Last weekend I attended a men’s conference at my local church, Rivers Church in Sandton. Every year, the church brings men of all kinds of background and basically tries to challenge them into becoming the best men they can be to their families, communities, cities and countries. The conference is called “Heroes” and this year’s this theme was “Transformed”.
Relax, I’m not about to preach to you. In fact, come to think of it, not much preaching — you know, the familiar “repent or perish” sermons — took place during the conference. It was just men getting real with each other, confronting their issues (heaven knows they are many!) and just aspiring to become better men in life.
The image of the man has come under severe strain and criticism for some time now. There are just too many absent fathers out there, too many wife-beaters, too many unemployed men who can’t fend for their families and there are also too many men out there who are not keeping it real with their women. The advice columns in many a woman’s magazine buttress the latter point.
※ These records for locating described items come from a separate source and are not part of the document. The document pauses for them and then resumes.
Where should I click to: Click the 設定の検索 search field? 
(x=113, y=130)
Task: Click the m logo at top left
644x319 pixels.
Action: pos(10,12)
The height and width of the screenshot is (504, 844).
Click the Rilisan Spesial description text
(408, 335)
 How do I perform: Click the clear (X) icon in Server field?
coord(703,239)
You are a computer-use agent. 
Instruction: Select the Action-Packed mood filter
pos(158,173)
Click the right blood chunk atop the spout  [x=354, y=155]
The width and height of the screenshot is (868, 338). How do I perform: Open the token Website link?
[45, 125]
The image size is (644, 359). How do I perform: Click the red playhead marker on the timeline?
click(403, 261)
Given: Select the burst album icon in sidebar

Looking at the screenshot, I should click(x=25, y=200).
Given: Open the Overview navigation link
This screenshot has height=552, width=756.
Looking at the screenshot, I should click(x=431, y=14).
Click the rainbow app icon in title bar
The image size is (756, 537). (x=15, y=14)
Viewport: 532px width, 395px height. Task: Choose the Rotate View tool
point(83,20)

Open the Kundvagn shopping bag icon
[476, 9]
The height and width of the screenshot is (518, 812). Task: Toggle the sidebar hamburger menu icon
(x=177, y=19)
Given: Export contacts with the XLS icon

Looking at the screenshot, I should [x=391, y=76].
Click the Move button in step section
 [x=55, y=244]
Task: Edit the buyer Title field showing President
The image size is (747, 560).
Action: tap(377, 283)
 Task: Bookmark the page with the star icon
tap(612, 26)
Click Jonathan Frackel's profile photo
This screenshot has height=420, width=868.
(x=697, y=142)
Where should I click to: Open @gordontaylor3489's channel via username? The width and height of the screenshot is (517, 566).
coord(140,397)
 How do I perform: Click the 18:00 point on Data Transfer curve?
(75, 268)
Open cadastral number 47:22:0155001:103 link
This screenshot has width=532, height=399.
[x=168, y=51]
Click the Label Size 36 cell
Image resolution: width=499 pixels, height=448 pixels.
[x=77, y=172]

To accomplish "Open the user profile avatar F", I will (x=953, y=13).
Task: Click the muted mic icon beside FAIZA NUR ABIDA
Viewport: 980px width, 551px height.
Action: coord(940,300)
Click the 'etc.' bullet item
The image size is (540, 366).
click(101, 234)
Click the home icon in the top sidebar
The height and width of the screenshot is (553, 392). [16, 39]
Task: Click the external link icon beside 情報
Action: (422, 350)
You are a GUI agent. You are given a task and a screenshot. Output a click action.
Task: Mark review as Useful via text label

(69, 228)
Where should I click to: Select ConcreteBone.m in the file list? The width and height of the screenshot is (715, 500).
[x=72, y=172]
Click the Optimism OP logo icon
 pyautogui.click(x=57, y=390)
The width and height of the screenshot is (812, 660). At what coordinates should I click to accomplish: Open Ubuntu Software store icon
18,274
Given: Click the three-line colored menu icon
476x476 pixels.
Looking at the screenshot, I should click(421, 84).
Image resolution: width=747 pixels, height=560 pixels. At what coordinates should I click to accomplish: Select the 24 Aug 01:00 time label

Hence, there is an urgent need to redefine and repair this image if men are going to be allowed to take an integral part in building violence-free, crime-free, poverty-free, educated and respected societies that can productively contribute to the growth and development of our countries.
But this redefinition and repair also needs certain reclamation of the language we use to refer to men. The bar has been set too high for most men. If they do not match up to the characteristics Superman, Incredible Hulk, Batman, Flash Gordon or Iron Man then they are basically emasculated, literally and figuratively. Such is the weight of expectations resting upon the shoulders of the male figure to deliver. As a result, there has been a massive shortage of heroes in society, according to this deeply flawed set standard at least. There just haven’t been sufficient “heroic acts” to warrant an equation of a lot of men to Superman, for example.
Yet, there are plenty of uncelebrated everyday heroes out there, men who are giving themselves selflessly to labour for their families, to put food on the table, to give their children lives they never had themselves and to love, cherish and respect the women in their lives and treat them as princesses. They don’t have superpowers and for doing that — just being themselves — they will never make the front page of any newspaper.
Perhaps a biblical analogy of the story of David is in order at this point. From Sunday school we are told the epic story of David’s defeat of the Philistine giant Goliath. But no one ever speaks of all the lone battles the young would-be-king fought with lions and bears as he tended his father’s sheep. No one even bothers to make the connection that this background is what later led him to overcome fears of confronting an animal of a different kind, Goliath the giant.
Every man has his own fears. He also has his own weaknesses, as even David himself — a man God declared was after His own heart — would realise after seeing a naked and very married Bathsheba take a bath in the open one fine day. More men need to be told that it is okay to fail or fall at some point in life as long as they are willing to bounce back and try again because ultimately, it is your attitude and response in the face of fear or other adversity that determines what heroic acts one is going to pull, witnesses or not.
This existing Macho-man School of Male Life from which plenty have graduated is nothing but a savage attack on the ability of men to be comfortable with and in being themselves. Their real selves. As a result, a lot of men have led secret lives, choosing rather to forcefully fit into and strenuously exhibit the socially constructed image of “man”.
Sometimes the real hero is not a father throwing money for a new PlayStation console at his son but one who is actually taking the time and effort to kick the ball with him in the field.